# AIM OF THE TASK
Read the data below. Then repeat all of it exactly.

# MATERIAL TO PROCESS
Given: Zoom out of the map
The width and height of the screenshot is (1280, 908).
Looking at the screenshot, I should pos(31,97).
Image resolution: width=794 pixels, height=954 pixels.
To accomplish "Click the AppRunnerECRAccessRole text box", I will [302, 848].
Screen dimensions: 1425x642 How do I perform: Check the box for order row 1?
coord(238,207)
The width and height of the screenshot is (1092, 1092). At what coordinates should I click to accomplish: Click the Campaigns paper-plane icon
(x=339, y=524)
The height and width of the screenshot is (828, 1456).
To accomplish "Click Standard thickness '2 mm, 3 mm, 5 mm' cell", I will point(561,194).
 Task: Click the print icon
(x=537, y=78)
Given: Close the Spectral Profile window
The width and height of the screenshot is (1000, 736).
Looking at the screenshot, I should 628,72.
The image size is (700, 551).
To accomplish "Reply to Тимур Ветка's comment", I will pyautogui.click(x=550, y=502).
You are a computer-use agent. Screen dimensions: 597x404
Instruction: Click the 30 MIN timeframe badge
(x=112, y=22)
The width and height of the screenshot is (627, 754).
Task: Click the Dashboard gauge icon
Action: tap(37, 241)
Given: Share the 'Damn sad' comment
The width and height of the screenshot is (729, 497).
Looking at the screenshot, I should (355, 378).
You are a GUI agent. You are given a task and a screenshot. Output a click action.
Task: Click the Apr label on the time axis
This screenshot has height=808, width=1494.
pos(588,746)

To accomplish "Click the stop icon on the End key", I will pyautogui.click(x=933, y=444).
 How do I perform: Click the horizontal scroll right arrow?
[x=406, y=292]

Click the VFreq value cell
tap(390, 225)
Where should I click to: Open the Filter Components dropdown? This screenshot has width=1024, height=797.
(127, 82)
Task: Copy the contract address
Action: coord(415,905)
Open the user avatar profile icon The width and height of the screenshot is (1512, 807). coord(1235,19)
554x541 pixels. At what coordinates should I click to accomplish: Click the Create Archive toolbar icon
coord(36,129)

# EXERCISE OUTPUT
Given: Zoom out of the map
The width and height of the screenshot is (1280, 908).
Looking at the screenshot, I should pos(31,97).
Image resolution: width=794 pixels, height=954 pixels.
To accomplish "Click the AppRunnerECRAccessRole text box", I will [302, 848].
Screen dimensions: 1425x642 How do I perform: Check the box for order row 1?
coord(238,207)
The width and height of the screenshot is (1092, 1092). At what coordinates should I click to accomplish: Click the Campaigns paper-plane icon
(x=339, y=524)
The height and width of the screenshot is (828, 1456).
To accomplish "Click Standard thickness '2 mm, 3 mm, 5 mm' cell", I will point(561,194).
 Task: Click the print icon
(x=537, y=78)
Given: Close the Spectral Profile window
The width and height of the screenshot is (1000, 736).
Looking at the screenshot, I should 628,72.
The image size is (700, 551).
To accomplish "Reply to Тимур Ветка's comment", I will pyautogui.click(x=550, y=502).
You are a computer-use agent. Screen dimensions: 597x404
Instruction: Click the 30 MIN timeframe badge
(x=112, y=22)
The width and height of the screenshot is (627, 754).
Task: Click the Dashboard gauge icon
Action: tap(37, 241)
Given: Share the 'Damn sad' comment
The width and height of the screenshot is (729, 497).
Looking at the screenshot, I should (355, 378).
You are a GUI agent. You are given a task and a screenshot. Output a click action.
Task: Click the Apr label on the time axis
This screenshot has height=808, width=1494.
pos(588,746)

To accomplish "Click the stop icon on the End key", I will pyautogui.click(x=933, y=444).
 How do I perform: Click the horizontal scroll right arrow?
[x=406, y=292]

Click the VFreq value cell
tap(390, 225)
Where should I click to: Open the Filter Components dropdown? This screenshot has width=1024, height=797.
(127, 82)
Task: Copy the contract address
Action: coord(415,905)
Open the user avatar profile icon The width and height of the screenshot is (1512, 807). coord(1235,19)
554x541 pixels. At what coordinates should I click to accomplish: Click the Create Archive toolbar icon
coord(36,129)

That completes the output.